In every row below, replace "pixels" with "px" and leave all other text unchanged. Leave the pictures out of your version.

> Available data:
**********

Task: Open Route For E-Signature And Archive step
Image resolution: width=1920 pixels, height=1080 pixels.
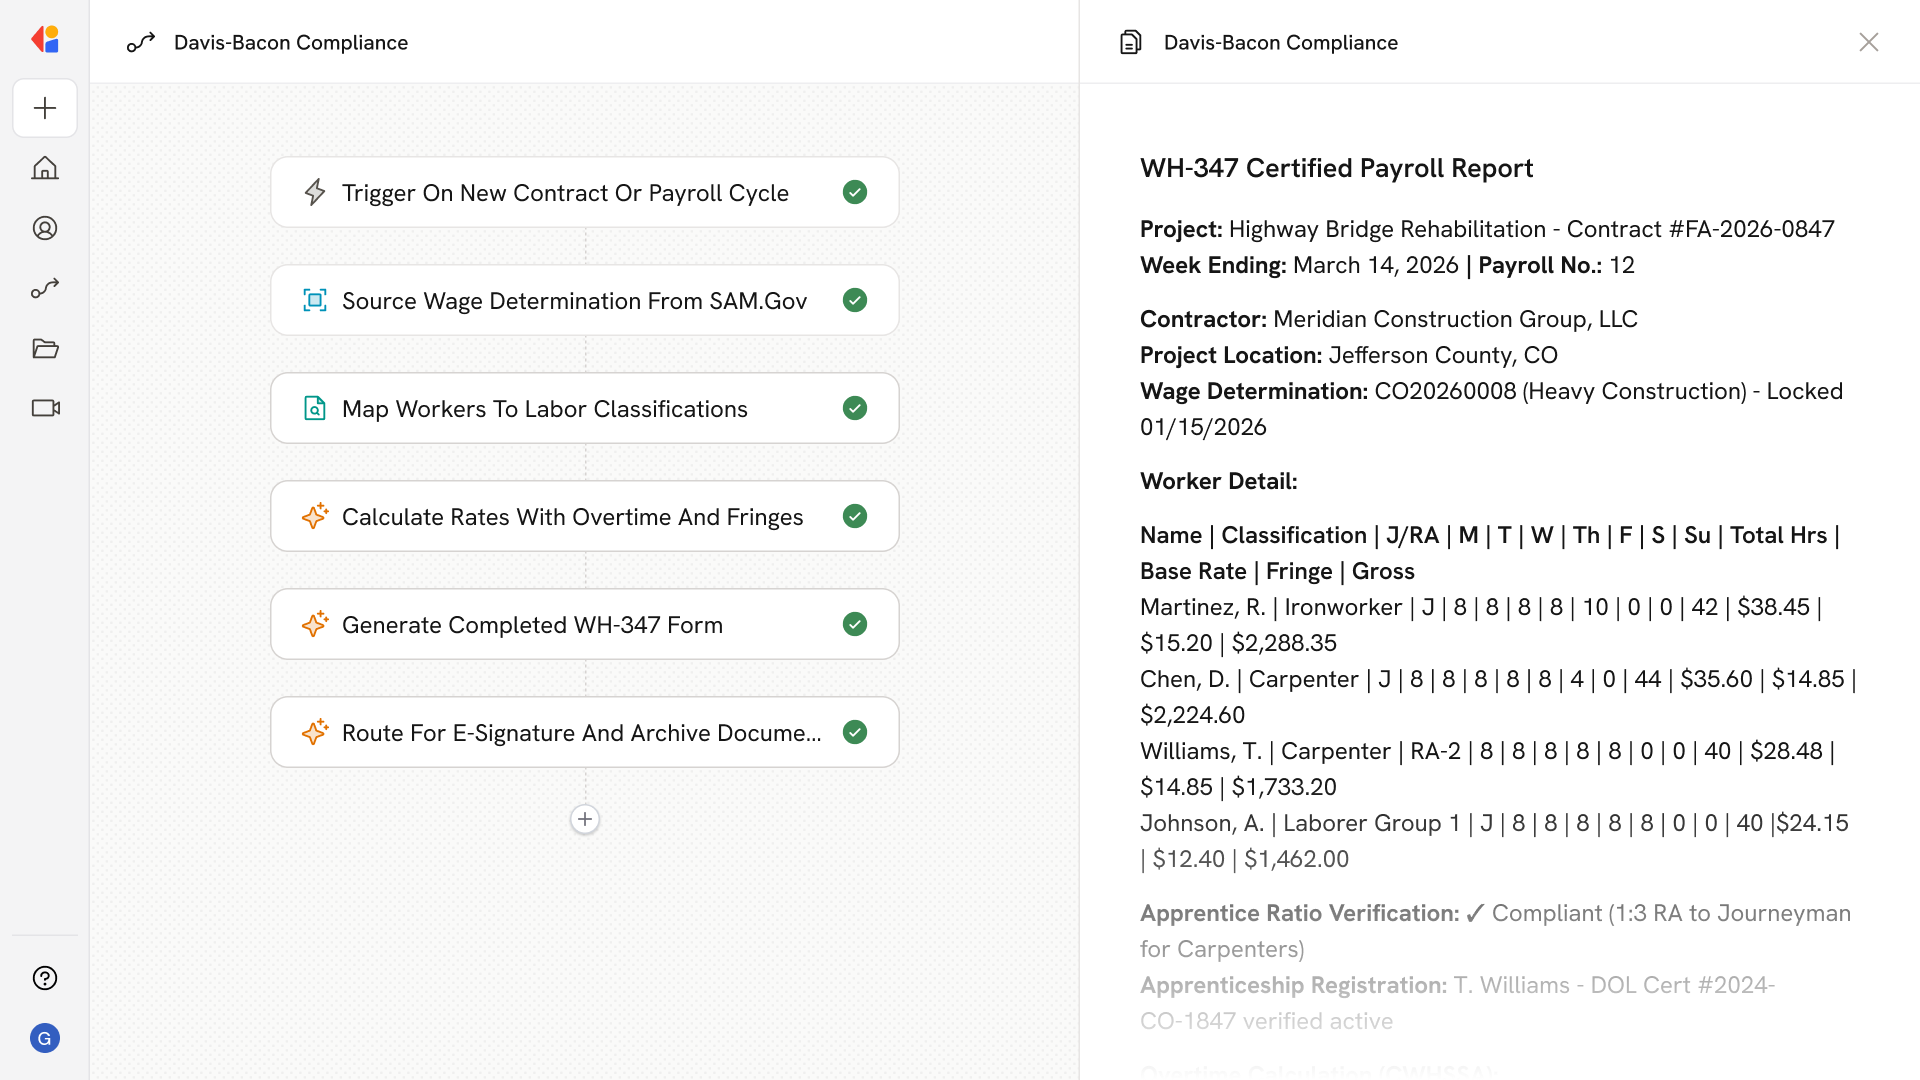Action: (580, 733)
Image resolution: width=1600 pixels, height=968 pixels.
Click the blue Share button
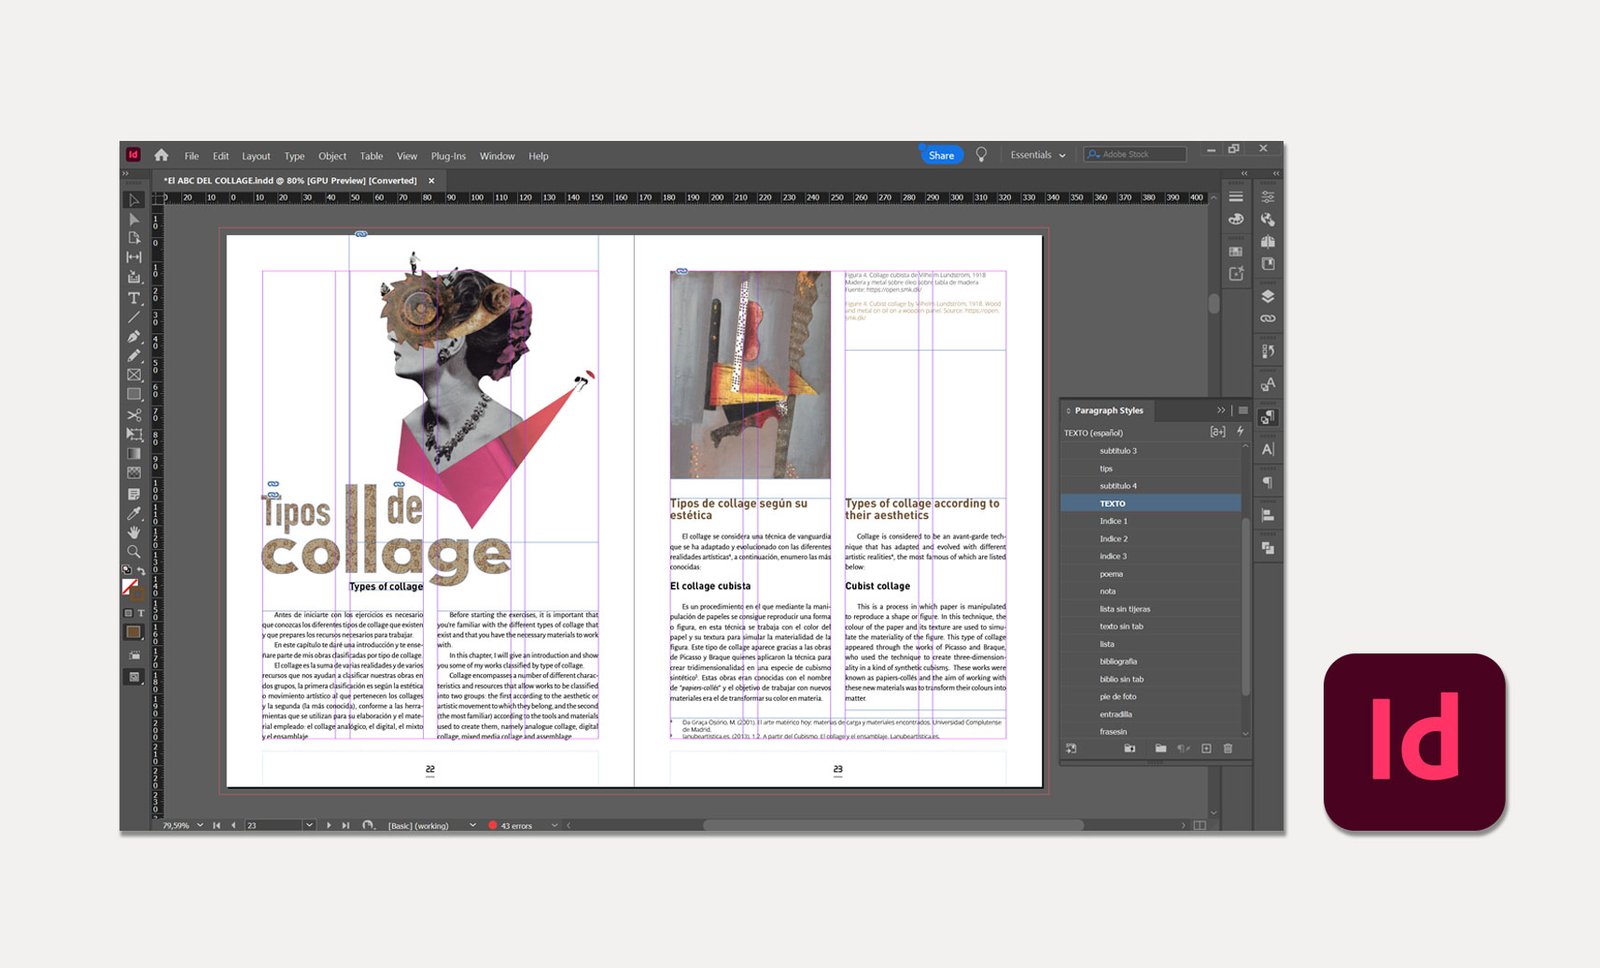pyautogui.click(x=941, y=155)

**********

> Full answer:
Task: Open Route For E-Signature And Archive step
Image resolution: width=1920 px, height=1080 px.
Action: (580, 733)
Image resolution: width=1600 px, height=968 px.
Click the blue Share button
pyautogui.click(x=941, y=155)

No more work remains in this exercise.